Was für eine ungewöhnliche Zeit, auch für die Schulen! Die einen beschwören bereits jetzt die verheerenden Folgen für unsere Jugendlichen und befürchten, sie würden noch lange unter den Folgen des Fernunterrichts leiden. Die andern wähnen sich bereits in der Zukunft, in welcher der Computer in der Arbeitswelt und an den Schulen einen zentralen, wenn nicht dominierenden Platz einnimmt. Wahrscheinlich liegt die Wahrheit, wie immer, in der Mitte.

Vieles lässt sich online vereinfachen: Kurze, informative Sitzungen per Videokonferenz, in welchen über den Stand der Arbeiten berichtet und das weitere Vorgehen geplant wird, lassen sich bestens auch nach dem Lockdown weiterführen. Die Ablage über gesicherte Plattformen erleichtert die Zusammenarbeit und ist hilfreich beim Austausch von Unterlagen.
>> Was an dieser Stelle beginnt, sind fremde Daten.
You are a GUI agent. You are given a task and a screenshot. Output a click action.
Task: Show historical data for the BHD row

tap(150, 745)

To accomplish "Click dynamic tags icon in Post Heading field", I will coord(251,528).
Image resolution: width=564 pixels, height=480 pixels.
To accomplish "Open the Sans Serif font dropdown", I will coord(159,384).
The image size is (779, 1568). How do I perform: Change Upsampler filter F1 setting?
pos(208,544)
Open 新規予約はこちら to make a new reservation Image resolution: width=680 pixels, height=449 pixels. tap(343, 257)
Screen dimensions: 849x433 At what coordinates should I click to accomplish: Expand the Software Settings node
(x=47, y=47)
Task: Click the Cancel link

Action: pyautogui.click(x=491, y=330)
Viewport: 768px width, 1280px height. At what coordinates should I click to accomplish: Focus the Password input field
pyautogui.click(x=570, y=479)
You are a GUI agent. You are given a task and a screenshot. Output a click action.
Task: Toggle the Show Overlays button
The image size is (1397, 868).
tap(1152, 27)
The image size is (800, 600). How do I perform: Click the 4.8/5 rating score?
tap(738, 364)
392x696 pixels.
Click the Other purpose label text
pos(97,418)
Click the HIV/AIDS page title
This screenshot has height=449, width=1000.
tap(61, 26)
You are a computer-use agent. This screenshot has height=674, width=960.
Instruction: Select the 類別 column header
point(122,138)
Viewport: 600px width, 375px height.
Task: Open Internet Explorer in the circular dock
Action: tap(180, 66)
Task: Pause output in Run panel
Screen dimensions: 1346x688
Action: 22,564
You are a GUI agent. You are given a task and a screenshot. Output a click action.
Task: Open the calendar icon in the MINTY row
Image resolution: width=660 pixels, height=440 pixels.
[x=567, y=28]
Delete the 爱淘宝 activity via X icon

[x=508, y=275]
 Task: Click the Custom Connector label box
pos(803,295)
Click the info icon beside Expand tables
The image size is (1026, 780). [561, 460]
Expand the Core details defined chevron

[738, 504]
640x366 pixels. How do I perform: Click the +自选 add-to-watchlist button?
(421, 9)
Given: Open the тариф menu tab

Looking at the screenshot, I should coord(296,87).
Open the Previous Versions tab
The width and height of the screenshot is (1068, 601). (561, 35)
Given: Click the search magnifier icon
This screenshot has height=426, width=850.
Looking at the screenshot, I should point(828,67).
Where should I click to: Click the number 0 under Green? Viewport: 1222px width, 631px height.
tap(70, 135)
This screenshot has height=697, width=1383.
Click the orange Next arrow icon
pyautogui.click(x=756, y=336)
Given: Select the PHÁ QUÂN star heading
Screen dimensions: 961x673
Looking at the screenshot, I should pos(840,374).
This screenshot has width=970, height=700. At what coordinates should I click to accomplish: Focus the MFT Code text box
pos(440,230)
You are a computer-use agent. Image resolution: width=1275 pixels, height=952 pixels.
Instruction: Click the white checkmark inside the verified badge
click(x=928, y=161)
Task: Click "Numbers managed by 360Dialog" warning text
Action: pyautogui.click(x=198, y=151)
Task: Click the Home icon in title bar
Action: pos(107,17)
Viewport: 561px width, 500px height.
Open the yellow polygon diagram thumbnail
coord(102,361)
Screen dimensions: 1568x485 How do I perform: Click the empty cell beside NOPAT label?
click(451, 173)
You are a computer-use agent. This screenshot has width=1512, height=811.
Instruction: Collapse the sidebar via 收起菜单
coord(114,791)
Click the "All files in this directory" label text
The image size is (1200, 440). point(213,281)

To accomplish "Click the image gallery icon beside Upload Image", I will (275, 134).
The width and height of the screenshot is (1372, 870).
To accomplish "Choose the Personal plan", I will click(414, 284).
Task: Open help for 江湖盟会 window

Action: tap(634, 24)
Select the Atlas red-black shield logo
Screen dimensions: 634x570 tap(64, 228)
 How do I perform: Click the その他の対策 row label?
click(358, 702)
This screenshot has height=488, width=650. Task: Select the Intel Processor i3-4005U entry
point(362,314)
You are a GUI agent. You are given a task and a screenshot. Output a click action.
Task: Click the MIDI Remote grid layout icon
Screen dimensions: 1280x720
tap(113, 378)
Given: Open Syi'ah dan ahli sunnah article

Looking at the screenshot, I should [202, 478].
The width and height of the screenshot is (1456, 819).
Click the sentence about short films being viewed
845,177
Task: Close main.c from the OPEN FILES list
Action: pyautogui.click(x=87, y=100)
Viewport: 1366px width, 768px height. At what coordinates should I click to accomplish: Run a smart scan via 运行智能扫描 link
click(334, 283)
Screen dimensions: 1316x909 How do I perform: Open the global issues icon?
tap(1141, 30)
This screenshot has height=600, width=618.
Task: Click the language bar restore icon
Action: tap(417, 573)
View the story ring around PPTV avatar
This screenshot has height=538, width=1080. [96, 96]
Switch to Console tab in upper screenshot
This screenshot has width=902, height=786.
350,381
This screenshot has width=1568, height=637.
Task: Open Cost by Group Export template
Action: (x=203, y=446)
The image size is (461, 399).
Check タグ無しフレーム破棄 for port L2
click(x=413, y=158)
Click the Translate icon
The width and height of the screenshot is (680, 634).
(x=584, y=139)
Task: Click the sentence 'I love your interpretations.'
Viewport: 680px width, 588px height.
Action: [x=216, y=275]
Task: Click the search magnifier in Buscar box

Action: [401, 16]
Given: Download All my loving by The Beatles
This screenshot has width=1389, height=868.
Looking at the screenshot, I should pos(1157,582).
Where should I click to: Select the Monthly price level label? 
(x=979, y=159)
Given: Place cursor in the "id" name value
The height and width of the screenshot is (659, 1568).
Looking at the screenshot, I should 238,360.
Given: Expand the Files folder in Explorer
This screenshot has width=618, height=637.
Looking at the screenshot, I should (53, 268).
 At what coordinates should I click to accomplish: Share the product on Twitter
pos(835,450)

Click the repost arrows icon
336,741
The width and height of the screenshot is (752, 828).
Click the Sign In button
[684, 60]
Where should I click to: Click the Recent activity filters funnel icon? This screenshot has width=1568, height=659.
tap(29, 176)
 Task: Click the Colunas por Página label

Was allen aber zunehmend schwerer fällt, ist der fehlende Kontakt mit Kolleg*innen und Lernenden, aber auch unter den Lernenden selbst sowie von Lehrperson zu Lehrperson. Die zweidimensionale Sicht von der Lehrperson auf die Schüler*innen, die sich hinter einem farbigen Kreis mit zwei Anfangsbuchstaben erahnen lassen, ersetzt keinesfalls den direkten, persönlichen Kontakt. Im realen Klassenzimmer genügt ein Blick in die Runde, man sieht da ein fragendes Augenpaar, dort ein zögerliches Nicken, hier ein Lachen, und versteht sehr viel schneller, ob das Gesagte verstanden wurde. Und nach der realen Stunde bietet sich die Möglichkeit, sich noch kurz nach dem Befinden einzelner Schüler*innen zu erkundigen, was via Bildschirm kaum funktioniert. Und im realen Lehrer*innenzimmer trifft man sich mit seinen Kolleg*innen, kommentiert das Schulgeschehen, schmiedet Pläne zum interdisziplinären Zusammenarbeiten, freut sich (oft) und ärgert sich (selten) gemeinsam.

Das Vermitteln von reinen Fachkenntnissen mag über eine kurze Zeit via Fernunterricht möglich sein, aber Meinungsbildung in Diskussionen innerhalb der Klasse, das Aufeinanderzugehen und das konstruktive Streiten über unterschiedliche Standpunkte, das alles kann nur auf der direkten zwischenmenschlichen Ebene vor Ort stattfinden.

Aus dieser Situation haben wir alle die Erkenntnis gewonnen: Lehren und Lernen kann auf Länge nie ohne den direkten, menschlichen Kontakt befriedigend sein! Der für uns alle unerwartete Digitalisierungsschub hat uns weitergebracht: zur Erkenntnis, dass wir den Weg des digitalisierten Lernens weiterbeschreiten werden, aber dass dieser stets nur eine Ergänzung zum realen Unterricht sein kann. Auch ein erfolgreicher Unterricht der Zukunft findet an unserem Gymnasium mit FMS und Maturabteilung mehrheitlich vor Ort statt, ergänzt durch digitale Selbstlernphasen. Auf diesen beiden Wegen werden wir die Lernsituationen der Zukunft meistern, so wie wir die aktuelle Herausforderung haben meistern können.